Overview
According to Ron Aharoni, the author of Arithmetic for Parents: A Book for Grownups about Children's Mathematics (6), the meaning of numbers and arithmetical operations is students' link to reality.
What is Addition?
At its most basic, addition is putting things together or joining. There are subtle differences with joining as described by Aharoni. Those differences include dynamic addition and static addition. In dynamic addition, the situation changes over time: one group is added to another. In static addition, a large group is made of two subgroups, but there is no action of combination - the two parts simply coexist in the whole. An example of each is listed below:
Dynamic Addition
3 butterflies were sitting on a limb. 2 butterflies joined them. How many butterflies are there now?
Static Addition
A vase contains 3 red flowers and 2 yellow flowers. How many flowers are there altogether?
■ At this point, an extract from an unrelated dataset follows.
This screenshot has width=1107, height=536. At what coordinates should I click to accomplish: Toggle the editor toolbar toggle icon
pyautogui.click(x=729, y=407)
The Random House Unabridged Dictionary defines addition as "the process of uniting two or more numbers into one sum, represented by the symbol +." The numbers added are called the addends. As stated earlier, addition focuses on joining. According to Children's Mathematics: Cognitively Guided Instruction (Carpenter et al., 1999), in dynamic addition, three different types of join problems can be created by changing the quantity that is the unknown. The following chart demonstrates the join problem types as described in Carpenter's book.
Unknown
- Result Unknown. Example: Robin had 5 toy cars. Her parents gave her 2 more toys cars for her birthday. How many toy cars did she have then?
- Change Unknown. Example: Robin had 5 to cars. Her parents gave her some more toy cars for her birthday. Then she had 7 toy cars. How many toy cars did Robin's parents give her for her birthday?
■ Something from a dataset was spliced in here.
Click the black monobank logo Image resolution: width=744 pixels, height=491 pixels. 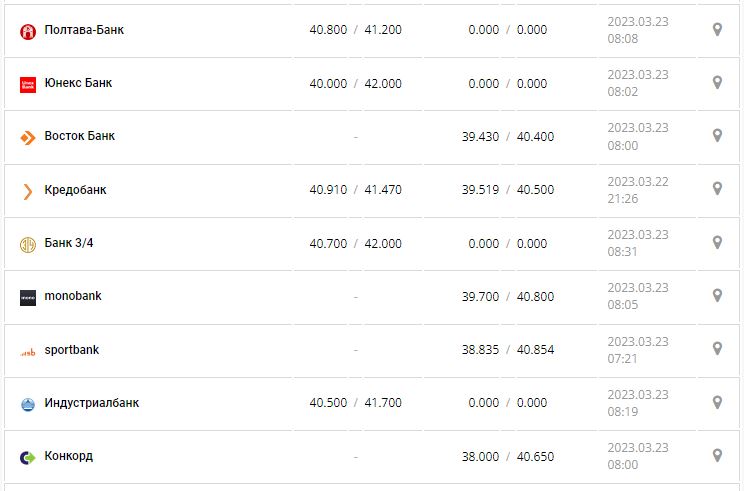pyautogui.click(x=28, y=297)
- Start Unknown. Example: Robin had some toy cars. Her parents gave her 2 more toy cars for her birthday. Then she had 7 toy cars. How many toy cars did Robin have before her birthday?
What Is Subtraction?
According to Aharoni, subtraction means removal. Very similar to addition, there is a dynamic subtraction which means that the situation changes over time. An example of dynamic subtraction is listed below.
Dynamic Subtraction
There are 7 girls playing in the park. Four of the girls leave the park and go home. How many girls are left in the park?
The number sentence to solve the above problem is 7 - 4 = 3. In this number sentence, the 7 is called the minuend. The 4 s called the subtrahend. The result of the action is called the difference.
In addition to dynamic subtraction or "take away", Children's Mathematics describes two other meanings to subtraction. One is identified as "part-part-whole" or "whole-part." The third meaning of subtraction is comparing. An example of each is listed below.
Whole-Part Subtraction
In a group of 5 children, 2 are girls. How many boys are there?
Comparing
Joseph has 7 cats and Travis has 4 dogs. How many more cats does Joseph have than Travis has dogs?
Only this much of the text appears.